■ **Consigne 1**
Mettez sous forme de liste numérotée, sans les lignes vides, les lignes enregistrées allant de celle qui contient « is (324, 2576). » jusqu'à celle qui contient « Looking at the image, I should click on (647, 38). », ces deux lignes comprises.

■ **Texte**
★ ★ ★

Depuis le début de son deuxième mandat, pas une heure ne s'écoule sans que Donald Trump fasse la une des médias. Parmi ses nouvelles lubies? Des ambitions douteuses pour le Groenland et un projet de paradis immobilier pour la bande de Gaza. «Le Groenland est un endroit incroyable, et ses habitants en profiteraient d'autant plus s'ils faisaient partie de notre nation», a affirmé le président américain. Quant à la bande de Gaza, le républicain avait posté une vidéo créée par l'intelligence artificielle montrant un paradis de l'immobilier et du tourisme.
Autre esclandre? Sa rencontre houleuse avec le président ukrainien. «Vous jouez avec la vie de millions de personnes. Vous jouez avec la troisième guerre mondiale (...)», avait aboyé Donald Trump au chef du gouvernement ukrainien en février. Un échange choquant qui avait débouché sur le départ prématuré de Volodymyr Zelensky et l'annulation d'un accord sur les minerais ukrainiens.
L'analyse annuelle des menaces des services secrets américains, publiée fin mars et que Blick a pu consulter, prouve également à quel point Trump et ses acolytes portent un regard surprenant sur le reste du monde. En comparaison de son prédécesseur démocrate, Joe Biden, Donald Trump a d'autres priorités dans sa politique intérieure et extérieure. Blick présente les principales conclusions de l'«Annual Threat Assessment».
Lutte contre les cartels et le fentanyl
Selon les services secrets américains, la plus grande menace pour la sécurité des Etats-Unis provient actuellement des cartels de la drogue qui font le commerce d'opioïdes synthétiques comme le fentanyl. Des millions d'Américains sont dépendants à cette nouvelle substance.
Les autorités américaines citent des groupes criminels mexicains comme le cartel de Sinaloa avant même la menace étatique de la Chine, de la Russie, de l'Iran ou de la Corée du Nord. Une première.
«Au cours des douze mois précédant octobre 2024, les cartels sont en grande partie responsables des plus de 52'000 décès dus aux opioïdes de synthèse aux Etats-Unis. Ils ont également permis l'arrivée de près de trois millions d'immigrés clandestins en 2024, ce qui pèse sur les ressources et met en danger la communauté américaine», lit-on dans le rapport. Les cartels contribueraient à «l'instabilité régionale» et mettraient en danger «la santé et la sécurité de millions d'Américains».

★ ★ ★

■ **Consigne 2**
D'après l'article, de combien de décès dus aux opioïdes de synthèse aux Etats-Unis les cartels sont-ils en grande partie responsables au cours des douze mois précédant octobre 2024 ?

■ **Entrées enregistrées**
★ ★ ★

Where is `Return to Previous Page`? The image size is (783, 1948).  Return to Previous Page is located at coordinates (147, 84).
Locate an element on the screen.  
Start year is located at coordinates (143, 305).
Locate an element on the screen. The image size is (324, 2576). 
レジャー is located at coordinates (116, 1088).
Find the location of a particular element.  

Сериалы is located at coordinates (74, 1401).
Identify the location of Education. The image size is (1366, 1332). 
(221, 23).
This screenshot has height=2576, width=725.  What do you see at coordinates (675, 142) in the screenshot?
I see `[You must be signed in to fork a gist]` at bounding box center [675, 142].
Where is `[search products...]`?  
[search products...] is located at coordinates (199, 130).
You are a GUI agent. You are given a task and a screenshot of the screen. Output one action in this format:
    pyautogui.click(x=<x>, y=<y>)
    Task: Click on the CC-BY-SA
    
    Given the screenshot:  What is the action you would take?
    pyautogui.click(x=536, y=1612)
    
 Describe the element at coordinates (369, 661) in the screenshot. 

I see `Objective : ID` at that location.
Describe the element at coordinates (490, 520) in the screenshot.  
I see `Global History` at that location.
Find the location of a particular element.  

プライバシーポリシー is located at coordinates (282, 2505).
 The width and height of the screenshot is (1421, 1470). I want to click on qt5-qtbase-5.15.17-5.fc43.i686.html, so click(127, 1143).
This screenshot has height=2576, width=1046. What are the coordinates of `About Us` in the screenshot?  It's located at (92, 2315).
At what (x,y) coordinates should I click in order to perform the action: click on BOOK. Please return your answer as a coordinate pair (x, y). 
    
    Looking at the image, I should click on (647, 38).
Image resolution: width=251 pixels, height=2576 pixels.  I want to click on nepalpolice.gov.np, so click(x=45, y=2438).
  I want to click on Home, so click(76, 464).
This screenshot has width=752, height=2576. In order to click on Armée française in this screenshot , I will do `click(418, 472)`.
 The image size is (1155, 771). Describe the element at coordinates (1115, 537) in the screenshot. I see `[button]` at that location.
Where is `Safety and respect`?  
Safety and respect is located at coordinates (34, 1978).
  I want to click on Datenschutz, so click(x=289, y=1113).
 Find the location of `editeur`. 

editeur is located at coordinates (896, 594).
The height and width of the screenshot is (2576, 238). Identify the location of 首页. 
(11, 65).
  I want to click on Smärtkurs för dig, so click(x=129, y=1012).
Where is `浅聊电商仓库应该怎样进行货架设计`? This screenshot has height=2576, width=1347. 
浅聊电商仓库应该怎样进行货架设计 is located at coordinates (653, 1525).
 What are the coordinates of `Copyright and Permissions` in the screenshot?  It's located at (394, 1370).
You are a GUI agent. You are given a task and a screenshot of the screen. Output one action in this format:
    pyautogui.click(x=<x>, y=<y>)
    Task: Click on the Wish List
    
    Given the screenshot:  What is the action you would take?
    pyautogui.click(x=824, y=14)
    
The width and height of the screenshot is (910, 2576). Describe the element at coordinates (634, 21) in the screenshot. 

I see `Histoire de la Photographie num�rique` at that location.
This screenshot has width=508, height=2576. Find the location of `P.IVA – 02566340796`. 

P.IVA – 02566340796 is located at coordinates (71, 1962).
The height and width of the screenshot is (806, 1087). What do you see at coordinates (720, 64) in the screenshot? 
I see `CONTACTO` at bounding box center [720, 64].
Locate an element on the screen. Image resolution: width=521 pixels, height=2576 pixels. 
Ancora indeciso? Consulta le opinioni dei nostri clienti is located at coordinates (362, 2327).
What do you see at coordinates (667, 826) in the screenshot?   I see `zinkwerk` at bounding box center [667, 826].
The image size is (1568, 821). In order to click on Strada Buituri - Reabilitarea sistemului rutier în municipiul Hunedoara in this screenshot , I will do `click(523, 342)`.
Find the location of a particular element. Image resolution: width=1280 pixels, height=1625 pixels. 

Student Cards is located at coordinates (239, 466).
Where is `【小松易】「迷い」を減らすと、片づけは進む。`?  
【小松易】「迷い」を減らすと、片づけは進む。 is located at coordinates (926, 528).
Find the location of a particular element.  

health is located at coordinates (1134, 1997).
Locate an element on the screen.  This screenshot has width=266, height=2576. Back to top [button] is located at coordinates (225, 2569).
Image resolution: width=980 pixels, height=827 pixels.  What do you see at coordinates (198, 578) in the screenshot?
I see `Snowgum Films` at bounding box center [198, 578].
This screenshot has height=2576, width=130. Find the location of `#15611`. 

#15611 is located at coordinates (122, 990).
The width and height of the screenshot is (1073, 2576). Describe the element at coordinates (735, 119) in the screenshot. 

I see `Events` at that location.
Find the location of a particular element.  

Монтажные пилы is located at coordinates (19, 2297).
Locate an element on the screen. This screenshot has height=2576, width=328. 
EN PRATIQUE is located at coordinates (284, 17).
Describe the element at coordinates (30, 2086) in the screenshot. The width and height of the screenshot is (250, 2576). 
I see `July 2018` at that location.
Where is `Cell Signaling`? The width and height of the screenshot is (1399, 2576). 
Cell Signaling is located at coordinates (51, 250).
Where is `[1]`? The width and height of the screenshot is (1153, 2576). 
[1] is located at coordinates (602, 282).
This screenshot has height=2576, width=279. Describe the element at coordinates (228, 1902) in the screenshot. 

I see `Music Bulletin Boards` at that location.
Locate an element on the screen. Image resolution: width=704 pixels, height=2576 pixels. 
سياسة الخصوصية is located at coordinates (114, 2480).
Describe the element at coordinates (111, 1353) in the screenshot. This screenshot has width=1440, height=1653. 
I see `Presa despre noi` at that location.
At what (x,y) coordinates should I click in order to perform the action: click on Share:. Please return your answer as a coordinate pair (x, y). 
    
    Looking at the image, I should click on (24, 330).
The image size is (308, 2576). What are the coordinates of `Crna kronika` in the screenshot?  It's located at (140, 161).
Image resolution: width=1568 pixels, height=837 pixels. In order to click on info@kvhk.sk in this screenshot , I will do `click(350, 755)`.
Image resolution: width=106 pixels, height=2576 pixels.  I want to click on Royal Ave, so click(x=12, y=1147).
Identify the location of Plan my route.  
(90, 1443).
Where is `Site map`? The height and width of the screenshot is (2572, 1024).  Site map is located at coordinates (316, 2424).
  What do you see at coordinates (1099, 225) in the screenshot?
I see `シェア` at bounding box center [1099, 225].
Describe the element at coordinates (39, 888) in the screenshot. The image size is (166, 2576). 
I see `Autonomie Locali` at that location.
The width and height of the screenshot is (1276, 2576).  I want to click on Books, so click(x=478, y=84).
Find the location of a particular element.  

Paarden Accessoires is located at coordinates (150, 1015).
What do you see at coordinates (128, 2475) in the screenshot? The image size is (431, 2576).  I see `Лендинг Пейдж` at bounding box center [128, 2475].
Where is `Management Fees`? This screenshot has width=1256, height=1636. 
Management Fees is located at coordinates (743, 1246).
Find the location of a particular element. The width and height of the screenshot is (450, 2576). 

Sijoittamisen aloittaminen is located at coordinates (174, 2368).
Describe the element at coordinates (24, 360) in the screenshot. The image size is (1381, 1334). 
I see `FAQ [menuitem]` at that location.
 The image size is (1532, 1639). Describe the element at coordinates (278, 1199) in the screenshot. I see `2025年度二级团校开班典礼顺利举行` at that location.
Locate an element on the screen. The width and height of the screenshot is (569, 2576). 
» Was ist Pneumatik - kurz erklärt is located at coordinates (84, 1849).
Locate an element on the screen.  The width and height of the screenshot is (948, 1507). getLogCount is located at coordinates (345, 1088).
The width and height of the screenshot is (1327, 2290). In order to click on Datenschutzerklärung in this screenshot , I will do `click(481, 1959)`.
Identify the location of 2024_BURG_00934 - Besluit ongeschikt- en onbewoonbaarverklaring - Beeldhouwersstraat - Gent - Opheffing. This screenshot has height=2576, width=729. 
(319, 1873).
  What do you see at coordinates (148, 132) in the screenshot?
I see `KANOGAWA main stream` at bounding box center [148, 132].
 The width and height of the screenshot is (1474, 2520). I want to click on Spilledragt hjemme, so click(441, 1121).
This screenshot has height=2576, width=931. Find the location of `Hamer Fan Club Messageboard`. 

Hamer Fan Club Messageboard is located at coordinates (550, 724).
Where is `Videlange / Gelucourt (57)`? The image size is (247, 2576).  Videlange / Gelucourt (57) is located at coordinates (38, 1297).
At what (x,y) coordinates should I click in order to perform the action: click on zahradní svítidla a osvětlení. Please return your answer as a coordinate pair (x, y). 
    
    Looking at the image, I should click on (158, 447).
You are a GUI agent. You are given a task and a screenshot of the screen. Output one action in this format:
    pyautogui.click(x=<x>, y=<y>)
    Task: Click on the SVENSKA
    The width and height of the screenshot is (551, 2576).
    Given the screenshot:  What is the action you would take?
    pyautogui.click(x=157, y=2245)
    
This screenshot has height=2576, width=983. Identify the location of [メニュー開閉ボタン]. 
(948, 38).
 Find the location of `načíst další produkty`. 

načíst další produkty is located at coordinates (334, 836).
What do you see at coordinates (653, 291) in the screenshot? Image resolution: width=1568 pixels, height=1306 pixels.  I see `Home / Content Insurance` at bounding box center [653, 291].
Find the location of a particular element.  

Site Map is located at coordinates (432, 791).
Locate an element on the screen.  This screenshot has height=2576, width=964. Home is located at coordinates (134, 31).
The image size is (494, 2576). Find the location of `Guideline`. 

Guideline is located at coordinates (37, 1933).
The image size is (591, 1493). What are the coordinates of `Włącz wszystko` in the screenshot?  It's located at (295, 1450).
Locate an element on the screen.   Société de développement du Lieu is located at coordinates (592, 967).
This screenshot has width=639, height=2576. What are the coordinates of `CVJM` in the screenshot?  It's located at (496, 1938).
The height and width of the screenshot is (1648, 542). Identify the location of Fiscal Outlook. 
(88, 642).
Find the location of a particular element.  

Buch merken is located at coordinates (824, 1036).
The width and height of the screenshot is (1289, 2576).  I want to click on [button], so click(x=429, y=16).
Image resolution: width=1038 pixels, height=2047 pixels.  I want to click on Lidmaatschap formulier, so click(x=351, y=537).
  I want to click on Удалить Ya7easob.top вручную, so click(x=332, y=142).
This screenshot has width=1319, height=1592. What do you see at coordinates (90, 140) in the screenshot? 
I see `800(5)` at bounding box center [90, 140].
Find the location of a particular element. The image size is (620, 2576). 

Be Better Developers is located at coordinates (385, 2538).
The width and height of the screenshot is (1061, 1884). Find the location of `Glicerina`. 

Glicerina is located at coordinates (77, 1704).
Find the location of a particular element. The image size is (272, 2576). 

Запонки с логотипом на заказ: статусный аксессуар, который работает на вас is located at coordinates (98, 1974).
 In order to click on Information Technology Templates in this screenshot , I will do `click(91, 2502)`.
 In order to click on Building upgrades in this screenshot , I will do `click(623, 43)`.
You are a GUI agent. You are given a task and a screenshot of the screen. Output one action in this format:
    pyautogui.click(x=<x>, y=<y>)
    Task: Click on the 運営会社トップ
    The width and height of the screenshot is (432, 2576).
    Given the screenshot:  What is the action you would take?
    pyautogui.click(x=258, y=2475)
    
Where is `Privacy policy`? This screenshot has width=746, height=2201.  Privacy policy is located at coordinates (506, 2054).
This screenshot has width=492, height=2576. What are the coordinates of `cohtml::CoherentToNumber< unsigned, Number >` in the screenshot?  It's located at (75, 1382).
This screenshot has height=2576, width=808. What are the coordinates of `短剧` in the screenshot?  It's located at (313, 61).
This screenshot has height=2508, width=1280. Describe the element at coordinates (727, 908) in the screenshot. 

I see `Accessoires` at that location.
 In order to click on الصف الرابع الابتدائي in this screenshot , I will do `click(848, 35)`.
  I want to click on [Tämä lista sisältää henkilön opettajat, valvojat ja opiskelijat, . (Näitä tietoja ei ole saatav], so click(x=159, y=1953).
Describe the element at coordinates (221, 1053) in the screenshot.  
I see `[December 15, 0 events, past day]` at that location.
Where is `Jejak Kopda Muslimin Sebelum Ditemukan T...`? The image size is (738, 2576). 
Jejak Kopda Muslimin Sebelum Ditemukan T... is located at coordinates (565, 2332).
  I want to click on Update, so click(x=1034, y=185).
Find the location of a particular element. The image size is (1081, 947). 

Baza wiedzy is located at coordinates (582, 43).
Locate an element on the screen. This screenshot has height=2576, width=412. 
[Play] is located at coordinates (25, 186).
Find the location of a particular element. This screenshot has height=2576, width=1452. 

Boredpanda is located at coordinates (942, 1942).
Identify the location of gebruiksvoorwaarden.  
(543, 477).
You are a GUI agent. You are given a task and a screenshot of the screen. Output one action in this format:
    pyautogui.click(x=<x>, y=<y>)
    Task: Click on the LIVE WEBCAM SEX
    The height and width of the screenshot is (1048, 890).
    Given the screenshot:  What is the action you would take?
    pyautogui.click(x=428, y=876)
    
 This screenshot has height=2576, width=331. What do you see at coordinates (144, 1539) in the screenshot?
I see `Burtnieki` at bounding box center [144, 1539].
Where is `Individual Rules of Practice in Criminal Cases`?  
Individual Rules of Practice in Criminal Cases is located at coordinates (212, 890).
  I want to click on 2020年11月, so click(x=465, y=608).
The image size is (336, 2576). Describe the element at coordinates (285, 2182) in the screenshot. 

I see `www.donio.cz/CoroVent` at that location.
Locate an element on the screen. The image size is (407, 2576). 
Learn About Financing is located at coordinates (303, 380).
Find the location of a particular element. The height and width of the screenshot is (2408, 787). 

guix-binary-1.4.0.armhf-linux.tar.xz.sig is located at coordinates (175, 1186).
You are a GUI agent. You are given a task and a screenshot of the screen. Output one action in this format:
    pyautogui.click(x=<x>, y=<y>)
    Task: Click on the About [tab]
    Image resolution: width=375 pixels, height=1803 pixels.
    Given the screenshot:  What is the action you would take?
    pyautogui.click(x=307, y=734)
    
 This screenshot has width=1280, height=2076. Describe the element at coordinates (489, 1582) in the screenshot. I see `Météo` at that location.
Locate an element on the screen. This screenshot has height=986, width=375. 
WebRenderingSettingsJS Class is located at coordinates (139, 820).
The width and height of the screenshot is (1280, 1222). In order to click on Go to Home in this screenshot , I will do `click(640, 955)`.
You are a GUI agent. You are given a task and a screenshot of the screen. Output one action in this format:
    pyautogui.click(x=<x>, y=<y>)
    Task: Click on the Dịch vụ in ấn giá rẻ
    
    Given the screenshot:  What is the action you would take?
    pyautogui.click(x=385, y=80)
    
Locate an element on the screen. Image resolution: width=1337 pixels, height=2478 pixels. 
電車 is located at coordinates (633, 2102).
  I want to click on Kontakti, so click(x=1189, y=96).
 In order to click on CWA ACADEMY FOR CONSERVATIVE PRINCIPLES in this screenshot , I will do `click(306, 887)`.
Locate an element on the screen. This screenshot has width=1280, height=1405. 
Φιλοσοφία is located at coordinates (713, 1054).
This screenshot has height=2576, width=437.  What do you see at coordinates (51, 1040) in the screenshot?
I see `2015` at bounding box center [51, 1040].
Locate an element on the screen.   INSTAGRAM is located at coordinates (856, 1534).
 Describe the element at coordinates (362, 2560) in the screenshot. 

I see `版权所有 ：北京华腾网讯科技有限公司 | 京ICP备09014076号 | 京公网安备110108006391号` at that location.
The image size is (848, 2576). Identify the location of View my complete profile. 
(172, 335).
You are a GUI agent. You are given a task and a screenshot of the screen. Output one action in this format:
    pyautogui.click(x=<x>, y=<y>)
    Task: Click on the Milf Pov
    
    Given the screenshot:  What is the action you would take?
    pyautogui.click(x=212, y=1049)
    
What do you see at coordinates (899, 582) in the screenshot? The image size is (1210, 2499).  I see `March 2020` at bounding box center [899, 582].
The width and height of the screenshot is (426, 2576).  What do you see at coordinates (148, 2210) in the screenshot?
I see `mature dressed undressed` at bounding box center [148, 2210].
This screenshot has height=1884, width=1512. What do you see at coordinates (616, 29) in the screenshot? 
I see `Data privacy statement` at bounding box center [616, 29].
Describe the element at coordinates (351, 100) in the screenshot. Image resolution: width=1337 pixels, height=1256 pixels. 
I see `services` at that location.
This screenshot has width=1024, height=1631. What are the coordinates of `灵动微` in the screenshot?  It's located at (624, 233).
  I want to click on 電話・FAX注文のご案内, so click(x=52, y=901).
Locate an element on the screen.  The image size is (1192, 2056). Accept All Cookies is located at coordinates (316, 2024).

★ ★ ★

■ **Résultat attendu 1**
1. Locate an element on the screen. The image size is (324, 2576). 
2. レジャー is located at coordinates (116, 1088).
3. Find the location of a particular element.  
4. Сериалы is located at coordinates (74, 1401).
5. Identify the location of Education. The image size is (1366, 1332). 
6. (221, 23).
7. This screenshot has height=2576, width=725.  What do you see at coordinates (675, 142) in the screenshot?
8. I see `[You must be signed in to fork a gist]` at bounding box center [675, 142].
9. Where is `[search products...]`?  
10. [search products...] is located at coordinates (199, 130).
11. You are a GUI agent. You are given a task and a screenshot of the screen. Output one action in this format:
12.     pyautogui.click(x=<x>, y=<y>)
13.     Task: Click on the CC-BY-SA
14.     Given the screenshot:  What is the action you would take?
15.     pyautogui.click(x=536, y=1612)
16.  Describe the element at coordinates (369, 661) in the screenshot. 
17. I see `Objective : ID` at that location.
18. Describe the element at coordinates (490, 520) in the screenshot.  
19. I see `Global History` at that location.
20. Find the location of a particular element.  
21. プライバシーポリシー is located at coordinates (282, 2505).
22.  The width and height of the screenshot is (1421, 1470). I want to click on qt5-qtbase-5.15.17-5.fc43.i686.html, so click(127, 1143).
23. This screenshot has height=2576, width=1046. What are the coordinates of `About Us` in the screenshot?  It's located at (92, 2315).
24. At what (x,y) coordinates should I click in order to perform the action: click on BOOK. Please return your answer as a coordinate pair (x, y). 
25.     Looking at the image, I should click on (647, 38).

■ **Résultat attendu 2**
De plus de 52'000 décès.